2.1 Mehr als 80 Mio. Menschen in der Europäischen Union leben unter der Armutsgrenze (3), davon sind mehr als 50 % Frauen und 20 Mio. Kinder. Statistische Daten über die materielle Armut sind selbstverständlich wichtig, doch gilt es auch, die immaterielle Armut, wie z.B. Analphabetismus, anzuerkennen. Die aktuelle Wirtschaftskrise hat die schwächsten und am stärksten benachteiligten Mitglieder unserer Gesellschaft am härtesten getroffen.
2.2 Die EU-Kommission hat die Reduzierung der Armut ins Zentrum ihrer Wirtschafts-, Beschäftigungs- und Sozialagenda gerückt – der Strategie „Europa 2020“ (4). Die Staats- und Regierungschefs erzielten eine politische Einigung mit dem gemeinsamen Ziel, in den nächsten zehn Jahren mindestens 20 Mio. Menschen einen Weg aus der Armut und der sozialen Ausgrenzung zu eröffnen. Die Leitinitative der Plattform gegen Armut ist fester Bestandteil der Strategie - gemeinsam mit Leitlinie 10, die den Beitrag der Mitgliedstaaten zur Bekämpfung von Armut und sozialer Ausgrenzung in den nationalen Reformprogrammen unterstützt.
2.3 Das Europäische Jahr zur Bekämpfung von Armut und sozialer Ausgrenzung veranschaulichte die Komplexität und die vieldimensionalen Aspekte der Armutsbekämpfung sowie den dringenden Handlungsbedarf zur Eindämmung der Armut vor dem Hintergrund der Wirtschaftskrise und den Sparmaßnahmen.
2.4 Junge Menschen, Migranten und Geringqualifizierte haben mit zunehmender Arbeitslosigkeit zu kämpfen: Die sogenannten erwerbstätigen Armen, deren Einkommen nicht zur Deckung des täglichen Lebensbedarfs reicht, sowie ältere Menschen und Familien mit eingeschränkten Einkommen sind zunehmend materieller Deprivation ausgesetzt, die 8 % aller Unionsbürger und in einigen Mitgliedstaaten bis zu 30 % der Bevölkerung betrifft (5).
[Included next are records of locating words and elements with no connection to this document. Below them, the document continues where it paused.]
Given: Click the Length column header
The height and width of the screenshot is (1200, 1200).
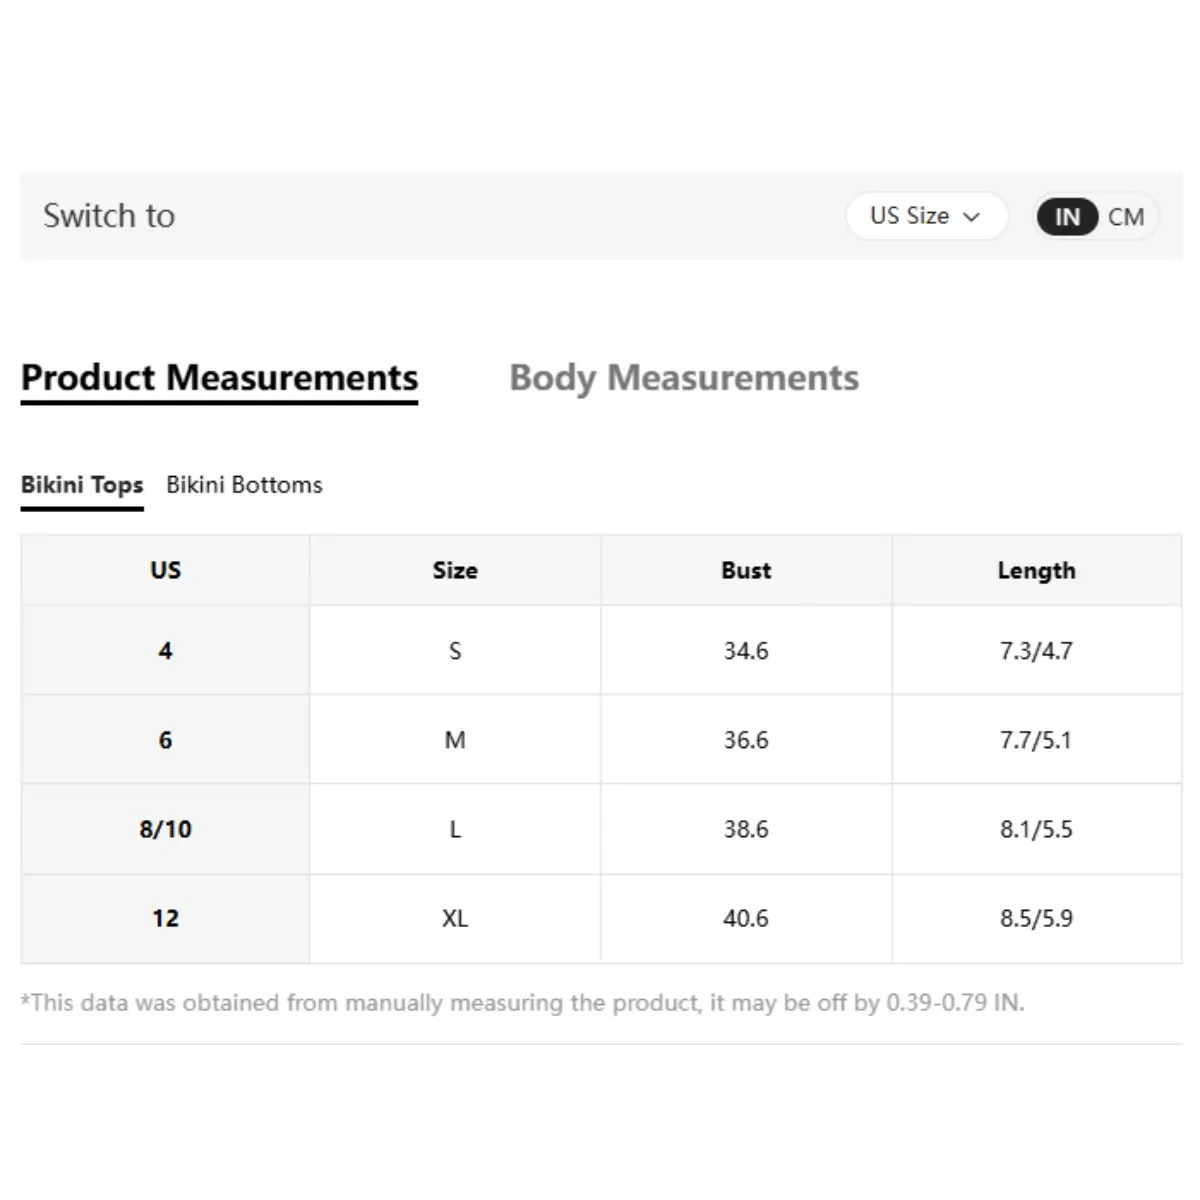Looking at the screenshot, I should pyautogui.click(x=1036, y=570).
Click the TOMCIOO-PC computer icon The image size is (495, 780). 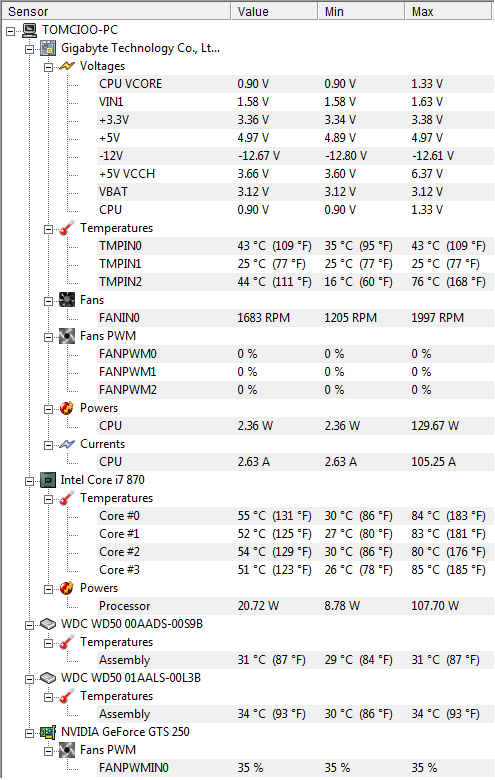(29, 30)
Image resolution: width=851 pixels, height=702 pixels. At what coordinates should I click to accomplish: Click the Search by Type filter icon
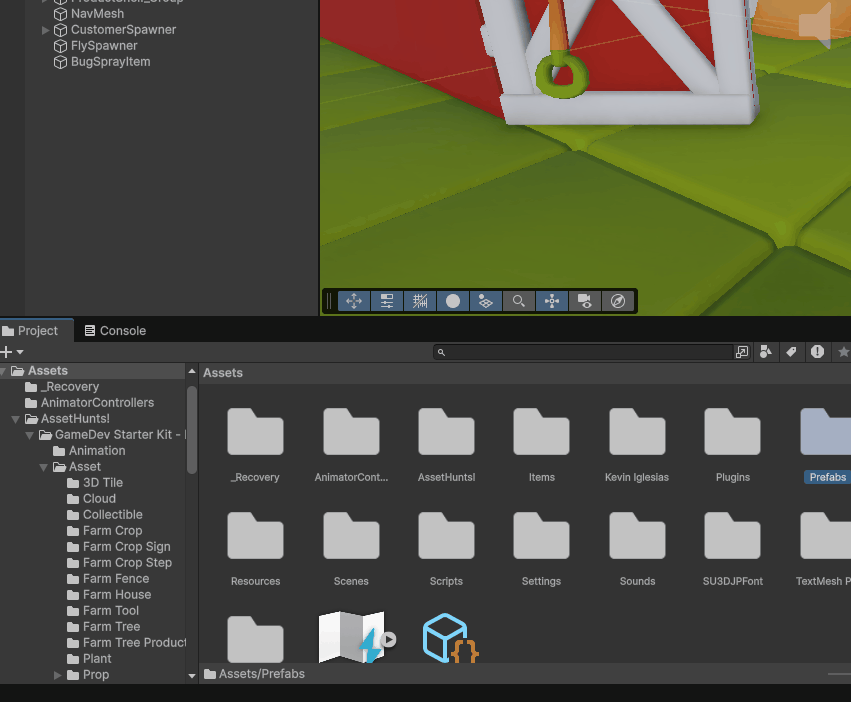[766, 352]
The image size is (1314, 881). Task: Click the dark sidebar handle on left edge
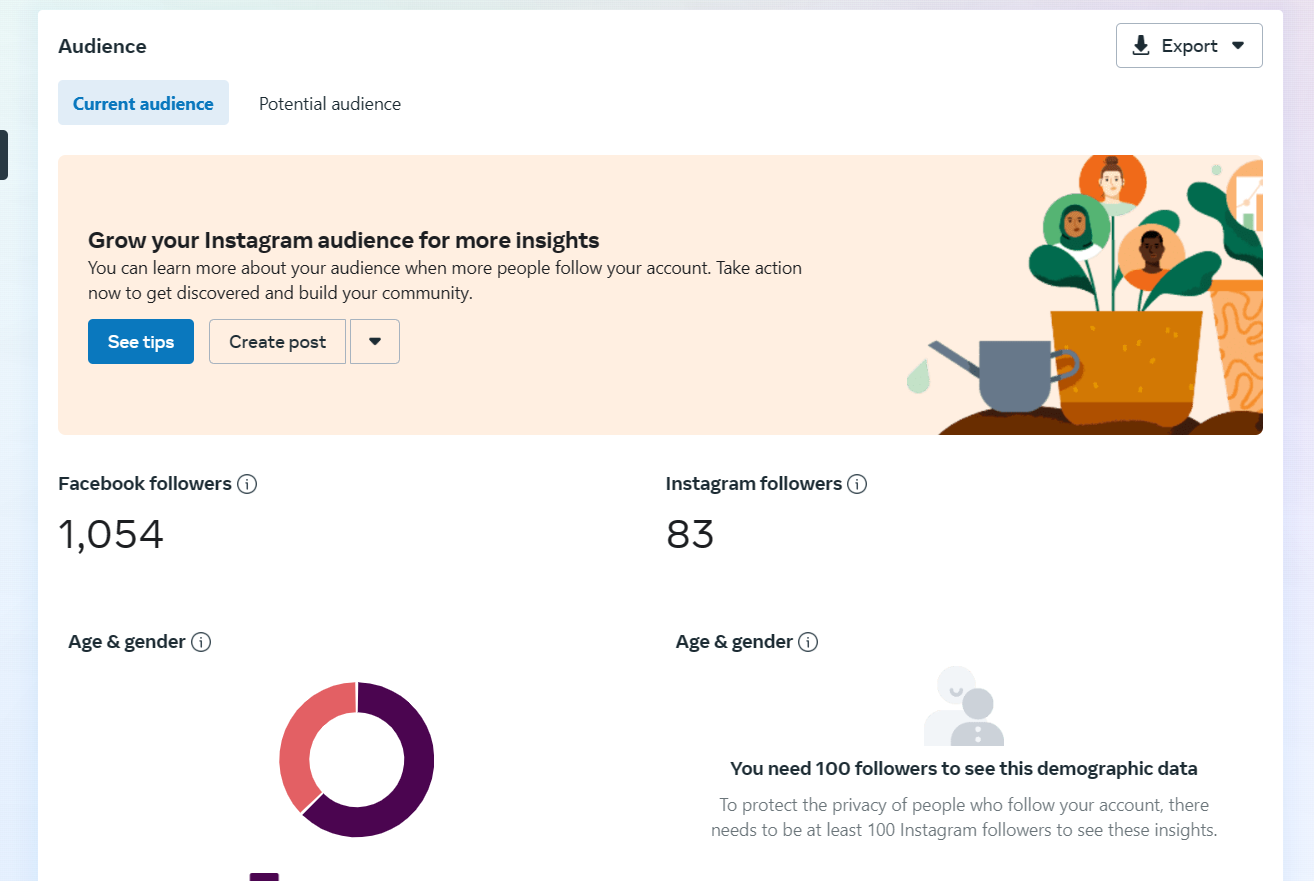click(4, 155)
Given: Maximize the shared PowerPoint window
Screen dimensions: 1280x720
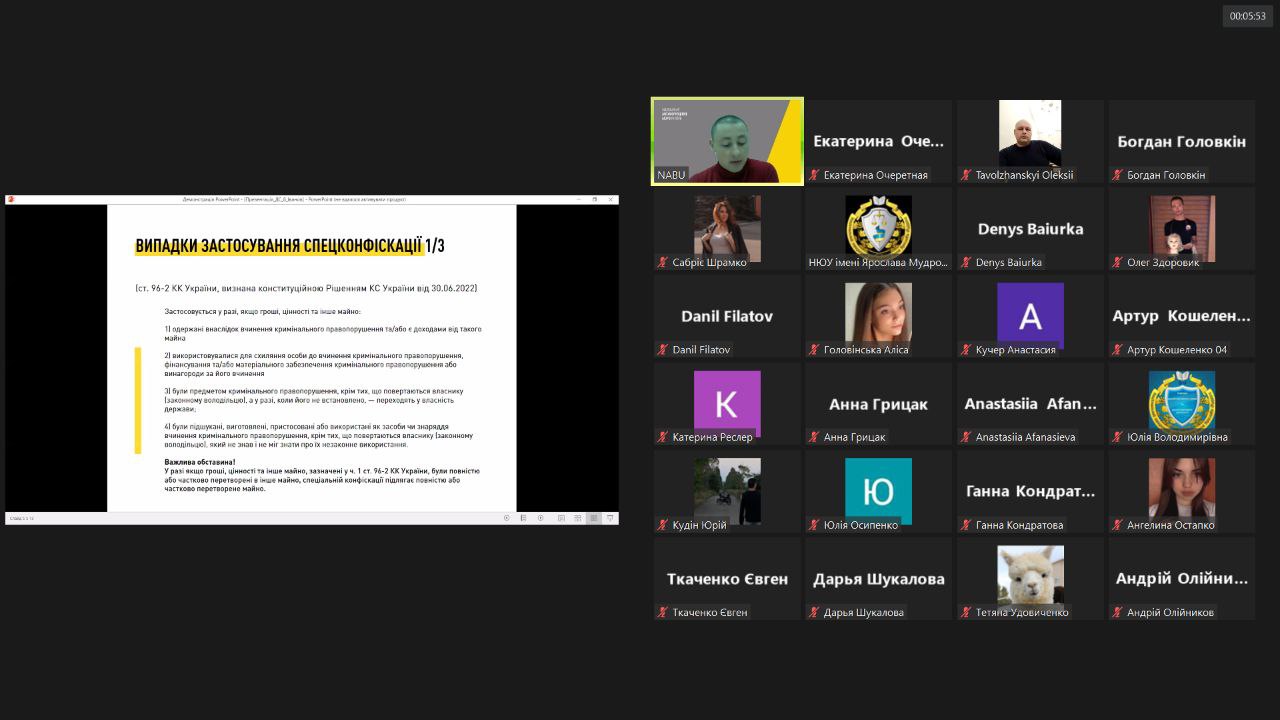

2.5 Der Europäische Rat hat sich darauf geeinigt, das prioritäre Ziel für die Reduktion von Armut im Rahmen der 2020-Strategie auf der Basis von drei Indikatoren festzulegen: Armutsgefährdungsrate, gravierende materielle Deprivation und Prozentsatz von Menschen, die in einem Haushalt ohne Erwerbseinkommen leben. Die Ziele der Armutsreduzierung sollten an lokale und regionale Prioritäten geknüpft werden.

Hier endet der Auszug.